Molecular supersonic jet studies of aniline solvation by helium and methane

Abstract

The technique of two color resonant two photon ionization coupled with time of flight mass spectroscopy has been employed to study aniline–He (AnHex) and aniline–CH4 [An(CH4)x] van der Waals clusters generated in a supersonic molecular jet. This technique allows identification of spectroscopic transitions with clusters of known mass because no ion fragmentation is observed. Specific features in the optical fluorescence excitation and dispersed emission spectra can thereby be uniquely identified with a particular cluster. Cluster vibrations can be analyzed by a Morse potential to yield the An–He bond dissociation energy D0∼100±50 cm−1. Careful analysis of the dispersed emission from AnHex suggests 145<D0<155 cm−1. It is found that the van der Waals bond stretching frequency is nearly the same in the ground and excited states and that there is a strong propensity rule for ΔV=0(V=vdW bond mode) as expected in this case, although ΔV=±1 transitions can be observed.

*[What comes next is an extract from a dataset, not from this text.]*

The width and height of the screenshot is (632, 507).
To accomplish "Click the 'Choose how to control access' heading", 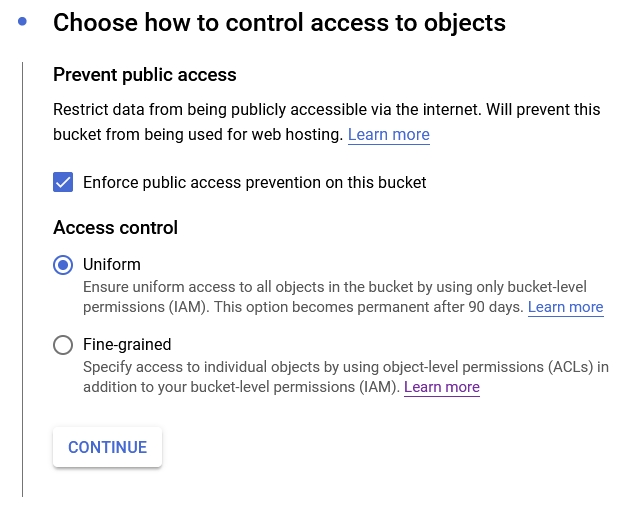I will (279, 22).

The AnHe1 and AnHe2 origins are slightly red shifted with respect to the An origins, while the AnHex (x≥3) origin is broad and nearly unshifted. This pattern is followed for An(CH4)x clusters; AnCH4 transitions are red shifted 80 cm−1 from the comparable An features and An(CH4)2 transitions are 160 cm−1 below their comparable An feature. The An(CH4)x (x≥3) transitions appear at ∼200–300 cm−1 below their comparable An mode. The binding energy for the An–CH4 bond is found to be 500<D0<700 cm−1 in the 1B2 state of aniline. Aniline has a strong preference for binding the solvent above and below the aromatic ring. Since the D0 is large for An–CH4 and the stretching mode is only ∼25 cm−1 the An(CH4)x system builds up a large density of states in the van der Waals degrees of freedom. This density of states allows intramolecular vibrational redistribution (IVR) to take place, if the An mode excited is lower in energy than the D0 value. The rate of IVR from 6a1 (O00+500 cm−1) is somewhat faster than the 5 ns fluorescence rate but much slower than the rate of vibrational predissociation (VP) from higher levels. Both the IVR process, due to the van der Waals vibrational density of states, and the limiting solvent red shift, at a value similar to that found for cryogenic solutions, are discussed in terms of these clusters as model solute/solvent systems.